De trop nombreuses questions restent en suspens
Toute la partie sur l’élevage des poissons dans le lagon pour leur grossissement jusqu’à leur taille adulte, dans cages flottantes, n’apparait absolument pas dans cette première étude d’impact, cette partie du projet étant sous-traitée aux aquaculteurs polynésiens qui assureront le grossissement des poissons dans des fermes aquacoles installées dans le lagon. En effet, l’occupation du domaine public maritime est exclusivement réservée à des résidents locaux.
Dans ses préconisations, le cabinet d’études pose d’ailleurs clairement la question d’une seconde étude d’impact environnemental à venir sur ces fermes aquacoles et s’interroge sur le meilleur mode opératoire à suivre. Il n’existe aujourd’hui aucune information sur le nombre de ces fermes aquacoles indépendantes où seront élevés les poissons, ni leur implantation : à Hao seulement pour des raisons de proximité de l’usine de traitement ? Sur d’autres atolls ? Et si oui lesquels ?
La capture des stocks de géniteurs sauvages pour amorcer la filière aura un effet sur l’état des peuplements sauvages ; la production d’aliments, les matières organiques dans les effluents rejetés à la mer, l’emploi de produits vétérinaires thérapeutiques auront des impacts sur l’eau, sur les peuplements naturels et bien entendu sur «l’acceptabilité sociale» du projet dans son ensemble.
La mise en place nécessaire d’un PGEM et d’un PGA
«Le développement d’un complexe aquacole puis les fermes rattachées soulèvent des problèmes que seule une vision générale et complète du lagon, de son fonctionnement comme un écosystème connecté à l’océan peut résoudre» indique aussi le rapport de l’étude d’impact qui tente de pousser les autorités locales à reprendre une partie de la réflexion en amont. «L’absence de planification des usages du lagon via un plan de gestion des espaces maritimes (PGEM) gêne le développement du projet».

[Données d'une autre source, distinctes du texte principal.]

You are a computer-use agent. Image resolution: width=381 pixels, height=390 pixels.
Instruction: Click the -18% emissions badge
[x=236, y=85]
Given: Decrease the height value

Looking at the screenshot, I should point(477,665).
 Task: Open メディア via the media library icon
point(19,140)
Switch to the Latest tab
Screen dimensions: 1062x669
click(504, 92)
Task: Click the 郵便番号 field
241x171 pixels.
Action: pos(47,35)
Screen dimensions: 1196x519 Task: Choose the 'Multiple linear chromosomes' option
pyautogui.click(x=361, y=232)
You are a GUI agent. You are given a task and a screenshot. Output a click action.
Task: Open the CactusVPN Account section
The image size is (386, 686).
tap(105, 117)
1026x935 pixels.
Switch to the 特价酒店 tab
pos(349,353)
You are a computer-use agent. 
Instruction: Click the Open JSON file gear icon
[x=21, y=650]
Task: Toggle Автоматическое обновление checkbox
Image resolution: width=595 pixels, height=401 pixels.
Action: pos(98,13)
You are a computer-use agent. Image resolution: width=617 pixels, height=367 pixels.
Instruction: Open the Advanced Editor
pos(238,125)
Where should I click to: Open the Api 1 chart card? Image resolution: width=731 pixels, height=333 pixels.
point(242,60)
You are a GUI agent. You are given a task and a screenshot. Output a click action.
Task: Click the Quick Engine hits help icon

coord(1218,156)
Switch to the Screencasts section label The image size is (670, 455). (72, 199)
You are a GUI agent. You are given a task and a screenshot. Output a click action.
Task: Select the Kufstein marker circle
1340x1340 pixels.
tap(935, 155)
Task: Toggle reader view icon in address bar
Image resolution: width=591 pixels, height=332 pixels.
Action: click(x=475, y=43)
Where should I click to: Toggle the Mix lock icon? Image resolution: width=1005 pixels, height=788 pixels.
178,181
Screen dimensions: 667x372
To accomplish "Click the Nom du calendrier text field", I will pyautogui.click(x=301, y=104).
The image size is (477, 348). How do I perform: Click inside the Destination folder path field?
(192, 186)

Ce projet fait par ailleurs écho à celui concernant l’extension d’élevage de poissons dans le golfe du Mexique soutenu par la NOAA pour des raisons économiques. La décision a été contestée le ois dernier par le Centre pour la sécurité alimentaire (CSA) qui a déposé une plainte au nom des nombreux intervenants dans le Golfe du Mexique, y compris la Floride Wildlife Federation, Gulf Restoration Network, et plusieurs associations et organisations de pêche. «L’aquaculture industrielle en mer cause des dommages irréparables aux écosystèmes du Golfe et aux communautés côtières», a déclaré George Kimbrell, avocat principal pour le CSA et l’avocat des plaignants. Nous devons mieux gérer et protéger nos pêches autochtones, et cela ne se fera pas en adoptant des pratiques industrielles destructrices qui les mettent en danger. Cette poursuite, engagée par une nombre d’acteurs concernées, vise à mettre un terme à ces plans à court terme».
Dans le cadre du projet de ferme aquacole sur l’atoll de Hao, l’étude d’impact sur l’environnement pour la construction du complexe à terre est consultable à la mairie de Hao, au service de l’aménagement et de l’urbanisme à Papeete, à la direction des affaires foncières marines et minières du 10 mars au 15 avril 2016.